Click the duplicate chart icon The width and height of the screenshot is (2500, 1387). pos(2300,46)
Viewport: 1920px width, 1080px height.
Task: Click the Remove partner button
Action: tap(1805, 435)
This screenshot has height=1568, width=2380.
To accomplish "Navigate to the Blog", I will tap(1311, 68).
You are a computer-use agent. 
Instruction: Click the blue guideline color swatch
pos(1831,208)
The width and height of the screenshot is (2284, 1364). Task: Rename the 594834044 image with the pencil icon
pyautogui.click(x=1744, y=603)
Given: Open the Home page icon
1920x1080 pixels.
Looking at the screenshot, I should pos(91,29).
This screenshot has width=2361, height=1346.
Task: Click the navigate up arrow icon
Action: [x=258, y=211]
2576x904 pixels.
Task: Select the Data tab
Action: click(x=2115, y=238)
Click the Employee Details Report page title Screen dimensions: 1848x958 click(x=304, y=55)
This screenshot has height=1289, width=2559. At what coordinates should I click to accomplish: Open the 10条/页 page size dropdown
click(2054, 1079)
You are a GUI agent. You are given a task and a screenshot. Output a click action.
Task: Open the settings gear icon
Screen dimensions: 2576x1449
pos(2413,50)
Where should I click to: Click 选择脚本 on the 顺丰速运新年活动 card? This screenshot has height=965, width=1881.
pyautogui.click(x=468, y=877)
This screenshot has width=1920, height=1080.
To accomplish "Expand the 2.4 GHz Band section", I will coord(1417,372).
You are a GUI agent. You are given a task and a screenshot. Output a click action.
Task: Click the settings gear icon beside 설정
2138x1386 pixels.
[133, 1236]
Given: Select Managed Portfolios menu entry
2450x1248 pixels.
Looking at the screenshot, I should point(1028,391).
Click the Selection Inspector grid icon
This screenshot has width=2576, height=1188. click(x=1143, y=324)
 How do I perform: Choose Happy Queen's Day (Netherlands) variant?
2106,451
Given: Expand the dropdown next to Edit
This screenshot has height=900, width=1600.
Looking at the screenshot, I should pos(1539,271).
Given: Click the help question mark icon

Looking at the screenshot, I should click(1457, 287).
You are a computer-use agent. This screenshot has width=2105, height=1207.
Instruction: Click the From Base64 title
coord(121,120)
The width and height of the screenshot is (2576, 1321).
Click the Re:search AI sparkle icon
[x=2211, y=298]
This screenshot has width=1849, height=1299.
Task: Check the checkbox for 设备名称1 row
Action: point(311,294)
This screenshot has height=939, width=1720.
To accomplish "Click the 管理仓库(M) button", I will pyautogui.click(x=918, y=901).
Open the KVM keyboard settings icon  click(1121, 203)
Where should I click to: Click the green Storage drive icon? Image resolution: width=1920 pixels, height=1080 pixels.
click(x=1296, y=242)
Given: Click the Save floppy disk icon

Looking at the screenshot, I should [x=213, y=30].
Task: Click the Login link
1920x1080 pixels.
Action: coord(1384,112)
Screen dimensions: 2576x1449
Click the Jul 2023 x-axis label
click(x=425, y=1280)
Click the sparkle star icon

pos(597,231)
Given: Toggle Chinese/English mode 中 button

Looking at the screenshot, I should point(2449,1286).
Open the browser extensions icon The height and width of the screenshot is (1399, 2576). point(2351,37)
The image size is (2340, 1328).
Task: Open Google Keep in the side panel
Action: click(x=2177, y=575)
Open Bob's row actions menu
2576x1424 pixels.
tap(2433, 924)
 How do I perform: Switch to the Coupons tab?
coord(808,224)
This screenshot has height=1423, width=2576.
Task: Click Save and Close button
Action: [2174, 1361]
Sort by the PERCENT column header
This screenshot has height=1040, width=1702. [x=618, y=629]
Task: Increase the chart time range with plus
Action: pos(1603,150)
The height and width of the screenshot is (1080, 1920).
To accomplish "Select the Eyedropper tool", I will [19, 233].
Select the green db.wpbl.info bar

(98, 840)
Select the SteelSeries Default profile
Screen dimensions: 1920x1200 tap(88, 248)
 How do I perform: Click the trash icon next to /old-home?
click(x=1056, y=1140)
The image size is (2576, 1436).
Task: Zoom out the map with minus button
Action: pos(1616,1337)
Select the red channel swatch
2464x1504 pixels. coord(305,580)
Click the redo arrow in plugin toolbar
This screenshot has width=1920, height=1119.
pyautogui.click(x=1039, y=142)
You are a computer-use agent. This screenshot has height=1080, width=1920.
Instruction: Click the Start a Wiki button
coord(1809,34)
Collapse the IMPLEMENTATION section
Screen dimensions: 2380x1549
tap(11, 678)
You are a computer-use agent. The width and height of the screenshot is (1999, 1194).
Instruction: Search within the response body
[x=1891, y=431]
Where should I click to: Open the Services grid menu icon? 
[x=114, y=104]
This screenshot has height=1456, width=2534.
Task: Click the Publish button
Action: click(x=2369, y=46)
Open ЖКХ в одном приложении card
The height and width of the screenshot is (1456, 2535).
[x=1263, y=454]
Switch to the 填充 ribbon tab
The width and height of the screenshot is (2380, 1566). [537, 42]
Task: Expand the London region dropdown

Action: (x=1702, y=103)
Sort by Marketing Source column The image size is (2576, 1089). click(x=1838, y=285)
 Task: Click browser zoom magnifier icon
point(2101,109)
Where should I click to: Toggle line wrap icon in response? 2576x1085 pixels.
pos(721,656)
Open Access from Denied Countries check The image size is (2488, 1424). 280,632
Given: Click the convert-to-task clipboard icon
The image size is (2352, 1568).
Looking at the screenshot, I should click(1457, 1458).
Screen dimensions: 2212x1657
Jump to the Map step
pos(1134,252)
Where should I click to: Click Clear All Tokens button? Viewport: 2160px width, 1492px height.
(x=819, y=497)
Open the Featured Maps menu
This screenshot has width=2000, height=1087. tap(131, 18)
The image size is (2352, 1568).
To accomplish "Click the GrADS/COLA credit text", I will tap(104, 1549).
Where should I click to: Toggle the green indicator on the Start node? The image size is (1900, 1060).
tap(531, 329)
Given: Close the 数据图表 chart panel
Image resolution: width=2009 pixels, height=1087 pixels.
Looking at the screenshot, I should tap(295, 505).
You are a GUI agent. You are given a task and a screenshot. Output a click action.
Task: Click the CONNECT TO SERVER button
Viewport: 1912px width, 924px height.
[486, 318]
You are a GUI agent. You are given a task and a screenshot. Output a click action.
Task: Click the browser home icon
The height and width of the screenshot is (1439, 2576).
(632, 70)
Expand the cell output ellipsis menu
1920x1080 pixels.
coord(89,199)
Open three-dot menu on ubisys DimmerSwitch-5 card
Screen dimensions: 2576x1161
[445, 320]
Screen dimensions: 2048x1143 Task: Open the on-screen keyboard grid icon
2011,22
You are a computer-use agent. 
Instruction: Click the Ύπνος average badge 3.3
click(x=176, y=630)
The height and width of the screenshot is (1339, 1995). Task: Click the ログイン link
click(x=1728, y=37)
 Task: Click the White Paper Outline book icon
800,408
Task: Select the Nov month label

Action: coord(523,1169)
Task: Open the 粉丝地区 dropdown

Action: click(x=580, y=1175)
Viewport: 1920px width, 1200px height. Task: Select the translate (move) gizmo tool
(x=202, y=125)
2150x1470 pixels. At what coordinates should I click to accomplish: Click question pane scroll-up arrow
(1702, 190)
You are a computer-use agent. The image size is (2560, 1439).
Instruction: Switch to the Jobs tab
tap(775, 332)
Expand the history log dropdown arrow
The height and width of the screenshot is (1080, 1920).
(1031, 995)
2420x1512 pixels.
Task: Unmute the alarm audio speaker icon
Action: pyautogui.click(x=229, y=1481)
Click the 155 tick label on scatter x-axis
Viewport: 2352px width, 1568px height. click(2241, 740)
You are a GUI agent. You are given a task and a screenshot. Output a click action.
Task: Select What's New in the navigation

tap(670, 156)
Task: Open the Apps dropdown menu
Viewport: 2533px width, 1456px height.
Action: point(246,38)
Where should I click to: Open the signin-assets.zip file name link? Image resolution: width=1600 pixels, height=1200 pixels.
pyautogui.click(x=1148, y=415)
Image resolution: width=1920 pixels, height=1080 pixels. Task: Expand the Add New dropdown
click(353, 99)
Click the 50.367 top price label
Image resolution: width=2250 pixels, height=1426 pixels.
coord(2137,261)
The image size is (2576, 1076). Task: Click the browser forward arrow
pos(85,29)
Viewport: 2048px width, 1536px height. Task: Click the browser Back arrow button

## INSTRUCTIONS TO FOLLOW:
Where a line in the entries holds "settings", copy that line.

## EXERCISE RESPONSE:
Task: Open the settings gear icon
Task: Click the settings gear icon beside 설정
Open the KVM keyboard settings icon  click(1121, 203)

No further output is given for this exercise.